Phase 2 is entirely new. For each existing streamer not just processed in Phase 1:

  1. Check the cached liveUrl against tango.me (checkLiveUrl). If alive → done, stream is fine.
  2. If dead → try resolving a new liveUrl from masterListUrl. If the new one is alive → update cache, keep the stream.
  3. Only if both the cached liveUrl AND the freshly resolved one are confirmed 404 → remove from list, memory, and IndexedDB.

The “both must be 404” rule is critical. The cached liveUrl is the source of truth. The endpoint liveUrl (from masterListUrl) is the fallback. A resolveLiveUrl returning null (can’t parse the master playlist) is NOT a 404 — we can’t confirm death, so the stream stays for 24h via the IDB sweep.

The active player is not special

The old architecture had a separate 404 handling path in the VideoPlayer: HLS.js fires 404 → checkLiveUrlonLiveUrlDead callback → remove stream → navigate to next. Passive players silently swallowed errors. Active players had their own removal logic.

This was wrong. The queue is the single authority on stream removal. The VideoPlayer’s job is to play whatever’s in the list, not to decide what belongs there.

New error handling for TL in VideoPlayer:

HLS 404 → destroy the HLS instance. That's it.

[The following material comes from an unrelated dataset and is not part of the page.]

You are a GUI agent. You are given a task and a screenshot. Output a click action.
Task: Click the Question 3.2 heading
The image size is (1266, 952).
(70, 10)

No checkLiveUrl, no onLiveUrlDead callback, no active/passive distinction. When the queue determines a stream is dead and removes it from the list, a reactive $effect in VideoPlayer detects the current video is gone and navigates to the first remaining video.

Session restore via IDB

One more gap: the OS kills the PWA (memory pressure, phone restart). The in-memory snapshot is gone. When the app restarts, it hits the endpoint and builds a fresh list. But processNewStreamer falls back to IndexedDB when resolveLiveUrl fails — and the IDB is full of stale liveUrls from the dead session.

The fix: before doing anything else, walk every IDB entry and checkLiveUrl against tango.me. Dead entries get purged immediately. By the time the endpoint fetch runs and processNewStreamer falls back to IDB, only live liveUrls remain.

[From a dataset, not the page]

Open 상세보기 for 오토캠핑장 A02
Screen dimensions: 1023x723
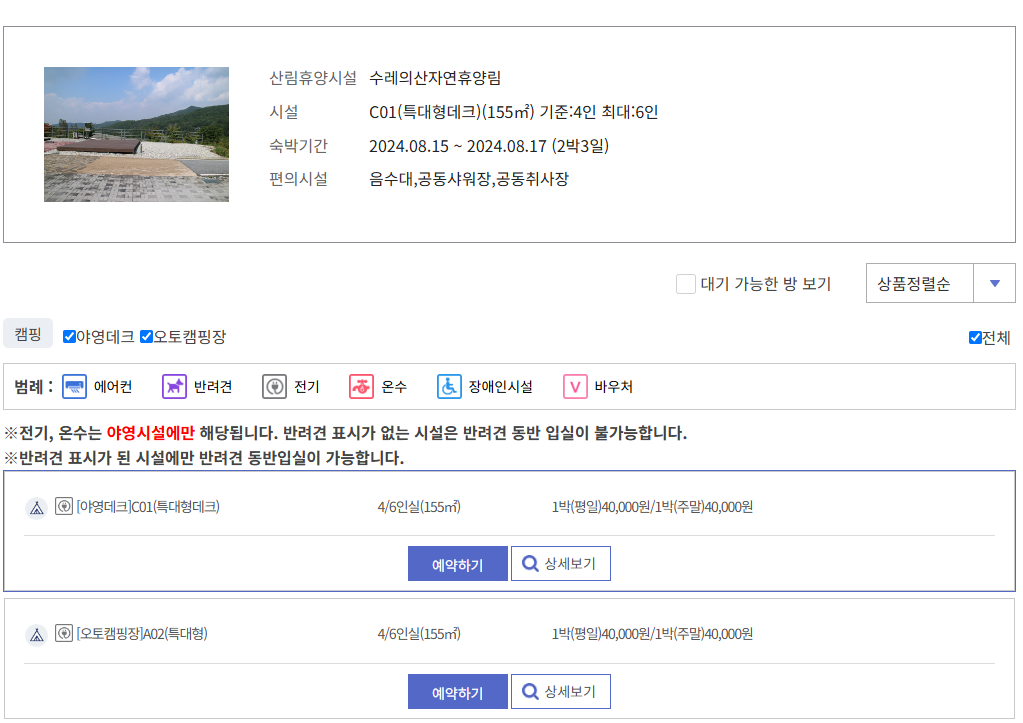560,691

This is Phase 0 of the queue — runs once on start, before initial processing or the loop.

Let the queue breathe

The initial implementation had a 30-second floor between cycles (REFRESH_GATE_MS). It was a safety net against hammering the endpoint. But with 200ms delays between each item, the queue already paces itself. Processing 80 streams takes ~16 seconds. Add the endpoint fetch and IDB operations, and a full cycle is naturally 20-30 seconds for a typical list. A small list (5 streams) cycles faster, but the endpoint can handle that — it’s a single GET.

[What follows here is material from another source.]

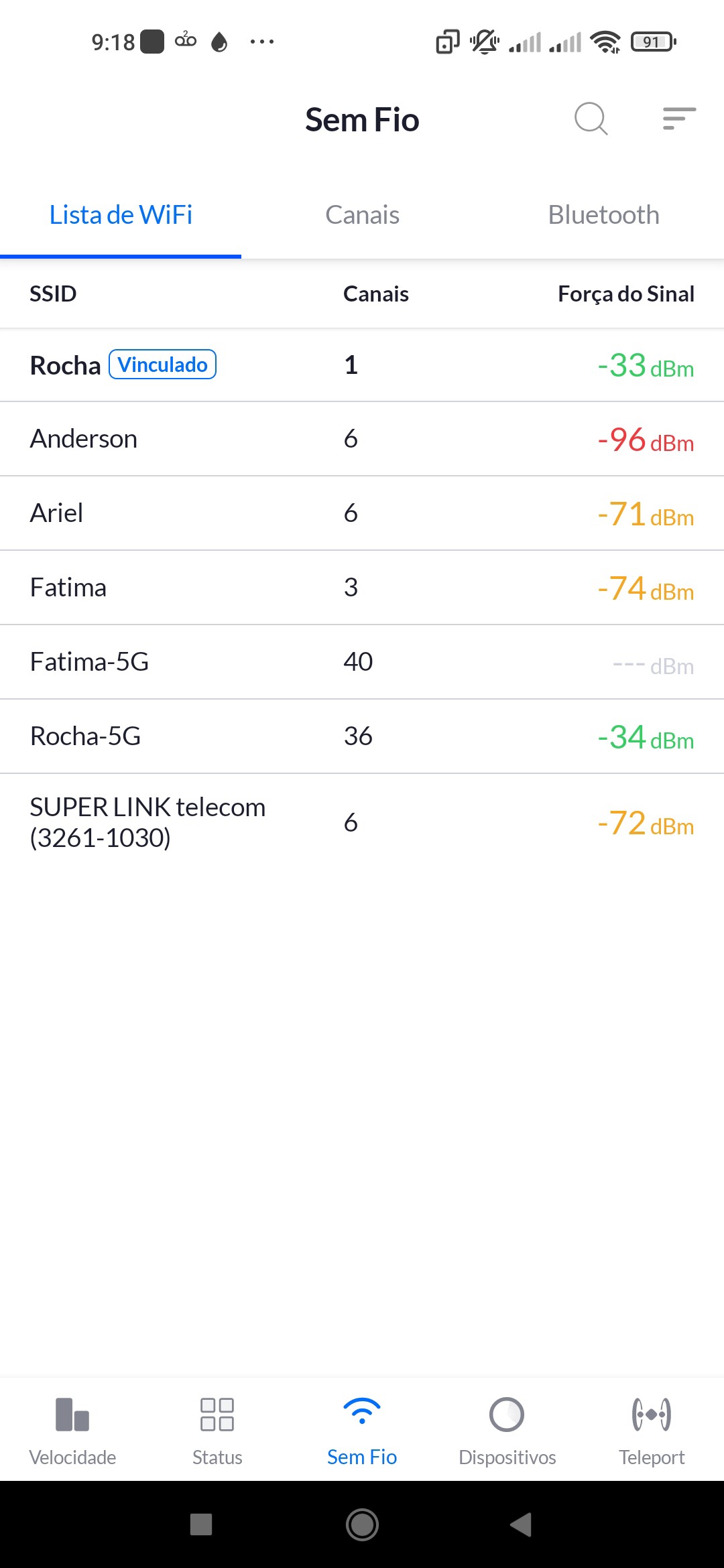
Task: Open the Velocidade speed icon
Action: 72,1414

Removed the artificial floor entirely. The queue runs at its natural pace: as fast as the network and the 200ms per-item delay allow.

Takeaway

Four lessons.

First: identify which piece of data is most valuable and protect it. The liveUrl outlives the masterListUrl that produced it. Build the cache around that.

Second: don’t proactively check what you can check organically. The proxy already hits the liveUrl during playback — that’s the real 404 signal. Adding a separate health-check loop introduced false positives, timing bugs, and position-loss regressions.

Third: a timer is the wrong abstraction when what you need is a work queue. The 30s timer only looked forward (new streams from the API), never backward (are existing streams still alive?). A continuous processing queue naturally covers both directions. New items from the API get priority, then the queue circles back to verify existing items. No stale state accumulates because the queue eventually reaches everything.

Fourth: persistent state needs startup validation. IndexedDB survives app restarts but the data it holds may not. Walking the cache on startup — before anything depends on it — turns stale persistence from a liability into a clean slate.